OK, that was not true a year ago, when the March estimate of 97.3m acres turned out to be 1.9m acres too big. But 2013 witnessed unusually difficult spring sowing conditions, thanks to persistent rains.

For 2012, the March sowings forecast was 1.3m acres too low. In fact, in seven out of the past 10 years, the final sowings figure has beaten the March estimate.

Where acres are being lost

The second dynamic to factor in is where corn area is being lost.
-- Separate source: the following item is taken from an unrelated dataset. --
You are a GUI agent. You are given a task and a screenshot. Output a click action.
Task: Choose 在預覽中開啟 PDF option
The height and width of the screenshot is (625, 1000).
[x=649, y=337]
The farmers turning away from corn this time are, to a great extent, in area less-suited to the grain.

Certainly, plantings are being cut in many higher-yielding areas too, notably in the productive state of Nebraska.

But the south eastern states and, especially, Texas, where growers are switching large areas to cotton, have a more patchy long-term record of beating the average yield.

And the biggest loss of corn acres is in the northern Plains, where growers have consistently fallen short of their peers elsewhere on corn yields, especially in North Dakota, which alone is losing 900,000 acres of corn sowings this year.

By contrast, plantings are being gained in Iowa, where corn crops have yielded more than the average even in 2013, when handicapped by worse weather than other parts of the Corn Belt.

Soybean switch

Of course, the opposite effect may be seen in soybeans, for which March sowings data have a habit of overestimating final plantings, and which North Dakota farmers are scrambling too in their switch from corn.

The state, which is best known as a wheat producer, has a history of producing well-below-average yields of soybeans, as well as corn.

Indeed, it is testimony to the standing at which wheat has fallen in growers' affections that farmers on land best suited to the grain opt for row crops instead, even with the likelihood of well-below-par yields.